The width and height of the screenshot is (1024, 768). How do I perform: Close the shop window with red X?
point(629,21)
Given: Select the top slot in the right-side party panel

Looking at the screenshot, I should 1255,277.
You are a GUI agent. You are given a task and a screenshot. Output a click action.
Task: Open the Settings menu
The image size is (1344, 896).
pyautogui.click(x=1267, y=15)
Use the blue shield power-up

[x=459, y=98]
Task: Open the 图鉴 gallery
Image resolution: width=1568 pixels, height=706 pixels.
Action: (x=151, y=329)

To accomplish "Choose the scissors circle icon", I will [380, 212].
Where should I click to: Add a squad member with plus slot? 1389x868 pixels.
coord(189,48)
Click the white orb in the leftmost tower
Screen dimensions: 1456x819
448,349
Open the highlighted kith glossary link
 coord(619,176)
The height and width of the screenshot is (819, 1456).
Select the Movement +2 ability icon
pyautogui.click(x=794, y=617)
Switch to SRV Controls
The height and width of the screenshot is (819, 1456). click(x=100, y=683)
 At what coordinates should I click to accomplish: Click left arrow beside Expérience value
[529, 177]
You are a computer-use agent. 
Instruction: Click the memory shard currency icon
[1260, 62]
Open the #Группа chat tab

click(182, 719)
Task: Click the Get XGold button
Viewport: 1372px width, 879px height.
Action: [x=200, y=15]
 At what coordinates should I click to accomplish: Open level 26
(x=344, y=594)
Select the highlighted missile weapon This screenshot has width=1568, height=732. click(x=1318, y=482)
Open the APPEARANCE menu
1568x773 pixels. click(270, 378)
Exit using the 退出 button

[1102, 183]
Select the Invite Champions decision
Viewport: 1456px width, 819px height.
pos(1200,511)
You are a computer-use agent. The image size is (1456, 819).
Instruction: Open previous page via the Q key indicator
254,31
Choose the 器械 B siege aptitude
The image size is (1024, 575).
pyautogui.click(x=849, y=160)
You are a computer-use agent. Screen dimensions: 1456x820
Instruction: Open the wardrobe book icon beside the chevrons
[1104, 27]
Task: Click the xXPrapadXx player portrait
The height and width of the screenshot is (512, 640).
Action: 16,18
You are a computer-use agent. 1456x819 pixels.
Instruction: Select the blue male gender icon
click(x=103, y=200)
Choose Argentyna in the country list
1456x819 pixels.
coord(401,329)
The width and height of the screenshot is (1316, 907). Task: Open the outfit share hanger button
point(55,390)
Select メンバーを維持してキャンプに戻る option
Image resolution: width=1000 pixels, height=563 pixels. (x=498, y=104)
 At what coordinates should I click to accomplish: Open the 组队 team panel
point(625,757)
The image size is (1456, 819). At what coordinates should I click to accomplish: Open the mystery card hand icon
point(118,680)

---

## Short task
Reproduce the records above word for word, from the first line through the last.

## Solution
The width and height of the screenshot is (1024, 768). How do I perform: Close the shop window with red X?
point(629,21)
Given: Select the top slot in the right-side party panel

Looking at the screenshot, I should 1255,277.
You are a GUI agent. You are given a task and a screenshot. Output a click action.
Task: Open the Settings menu
The image size is (1344, 896).
pyautogui.click(x=1267, y=15)
Use the blue shield power-up

[x=459, y=98]
Task: Open the 图鉴 gallery
Image resolution: width=1568 pixels, height=706 pixels.
Action: (x=151, y=329)

To accomplish "Choose the scissors circle icon", I will [380, 212].
Where should I click to: Add a squad member with plus slot? 1389x868 pixels.
coord(189,48)
Click the white orb in the leftmost tower
Screen dimensions: 1456x819
448,349
Open the highlighted kith glossary link
 coord(619,176)
The height and width of the screenshot is (819, 1456).
Select the Movement +2 ability icon
pyautogui.click(x=794, y=617)
Switch to SRV Controls
The height and width of the screenshot is (819, 1456). click(x=100, y=683)
 At what coordinates should I click to accomplish: Click left arrow beside Expérience value
[529, 177]
You are a computer-use agent. 
Instruction: Click the memory shard currency icon
[1260, 62]
Open the #Группа chat tab

click(182, 719)
Task: Click the Get XGold button
Viewport: 1372px width, 879px height.
Action: [x=200, y=15]
 At what coordinates should I click to accomplish: Open level 26
(x=344, y=594)
Select the highlighted missile weapon This screenshot has width=1568, height=732. click(x=1318, y=482)
Open the APPEARANCE menu
1568x773 pixels. click(270, 378)
Exit using the 退出 button

[1102, 183]
Select the Invite Champions decision
Viewport: 1456px width, 819px height.
pos(1200,511)
You are a computer-use agent. The image size is (1456, 819).
Instruction: Open previous page via the Q key indicator
254,31
Choose the 器械 B siege aptitude
The image size is (1024, 575).
pyautogui.click(x=849, y=160)
You are a computer-use agent. Screen dimensions: 1456x820
Instruction: Open the wardrobe book icon beside the chevrons
[1104, 27]
Task: Click the xXPrapadXx player portrait
The height and width of the screenshot is (512, 640).
Action: 16,18
You are a computer-use agent. 1456x819 pixels.
Instruction: Select the blue male gender icon
click(x=103, y=200)
Choose Argentyna in the country list
1456x819 pixels.
coord(401,329)
The width and height of the screenshot is (1316, 907). Task: Open the outfit share hanger button
point(55,390)
Select メンバーを維持してキャンプに戻る option
Image resolution: width=1000 pixels, height=563 pixels. (x=498, y=104)
 At what coordinates should I click to accomplish: Open the 组队 team panel
point(625,757)
The image size is (1456, 819). At what coordinates should I click to accomplish: Open the mystery card hand icon
point(118,680)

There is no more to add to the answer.